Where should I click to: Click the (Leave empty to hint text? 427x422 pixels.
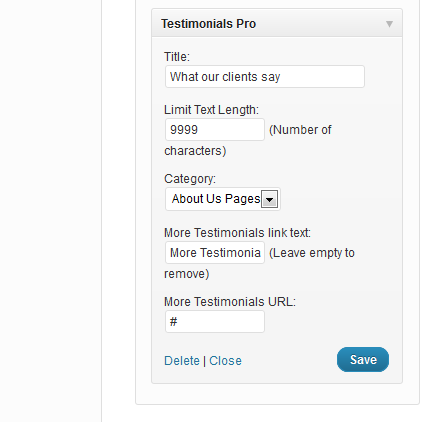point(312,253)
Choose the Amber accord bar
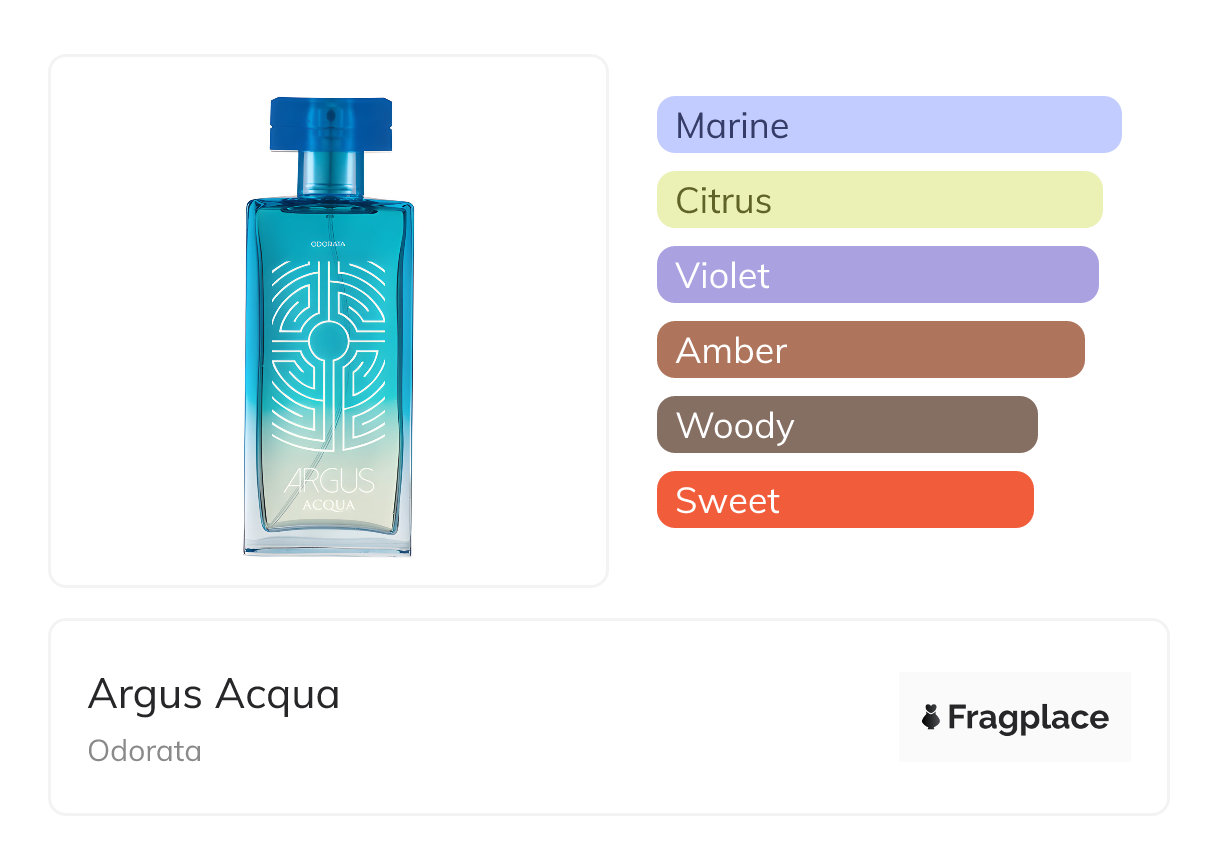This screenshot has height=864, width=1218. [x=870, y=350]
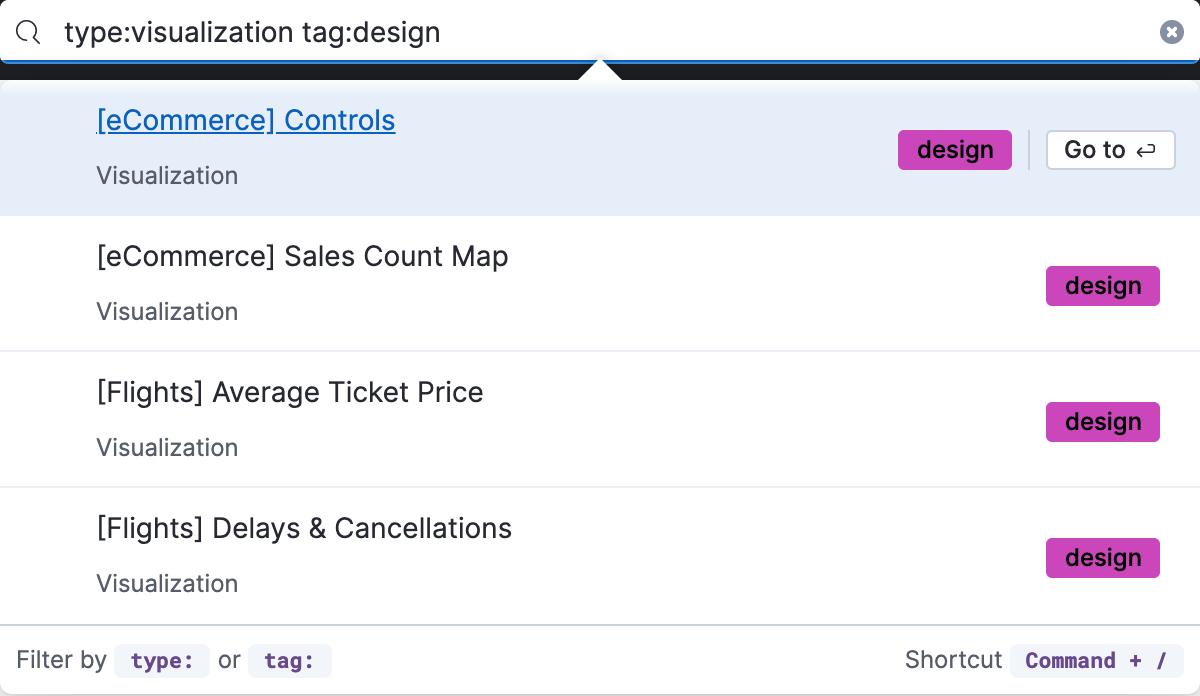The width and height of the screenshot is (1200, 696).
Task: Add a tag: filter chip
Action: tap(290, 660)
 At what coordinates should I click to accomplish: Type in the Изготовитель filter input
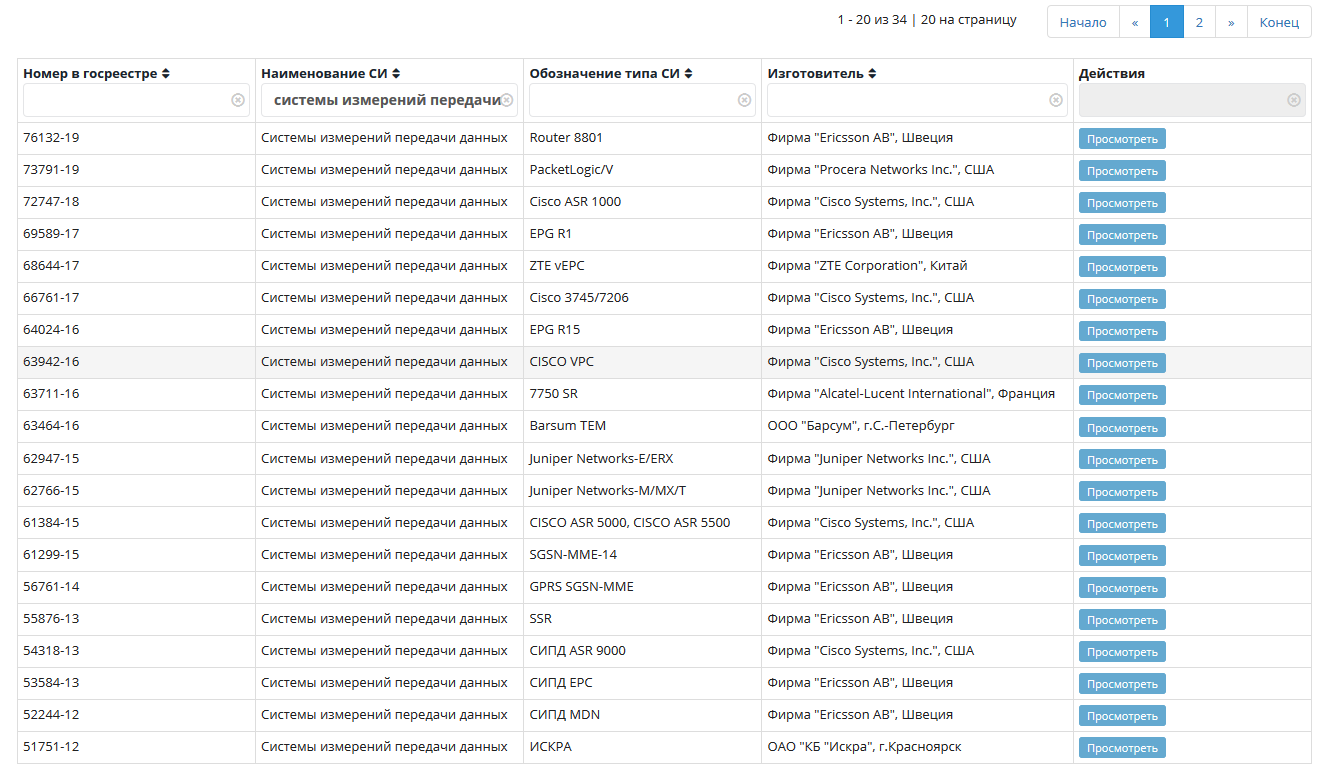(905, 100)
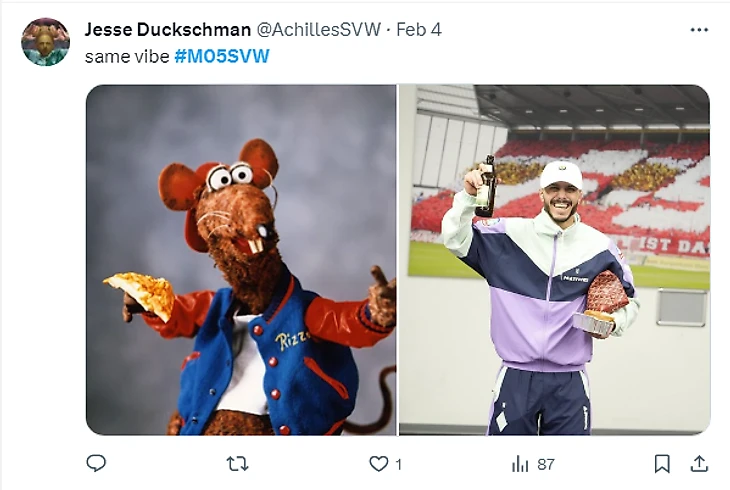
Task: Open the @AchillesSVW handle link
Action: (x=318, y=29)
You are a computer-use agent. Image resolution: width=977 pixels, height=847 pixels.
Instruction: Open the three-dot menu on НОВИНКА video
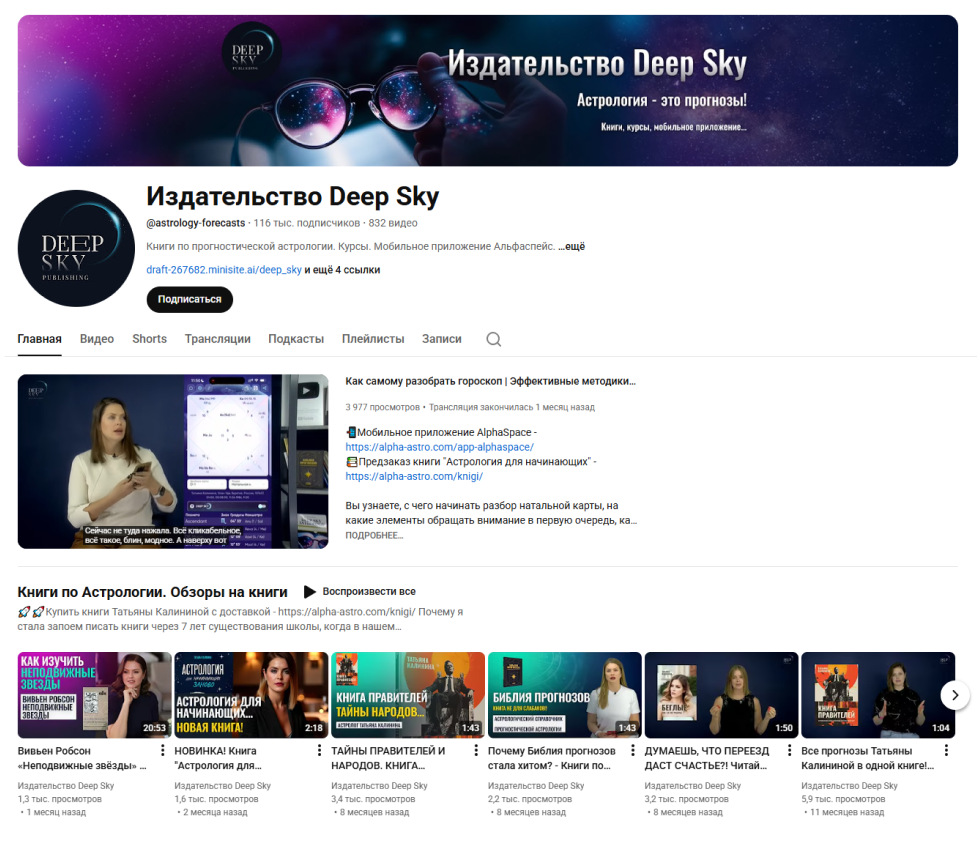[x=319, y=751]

####################

Except for the pictures, copy the material above exactly.

[Solution to the problem]
Where should I click to: Click the (Leave empty to hint text? 427x422 pixels.
point(312,253)
Choose the Amber accord bar
This screenshot has height=864, width=1218. [x=870, y=350]
The width and height of the screenshot is (1200, 696).
Task: Add a tag: filter chip
Action: tap(290, 660)
 At what coordinates should I click to accomplish: Type in the Изготовитель filter input
(905, 100)
Task: Open the @AchillesSVW handle link
Action: (x=318, y=29)
You are a computer-use agent. Image resolution: width=977 pixels, height=847 pixels.
Instruction: Open the three-dot menu on НОВИНКА video
[x=319, y=751]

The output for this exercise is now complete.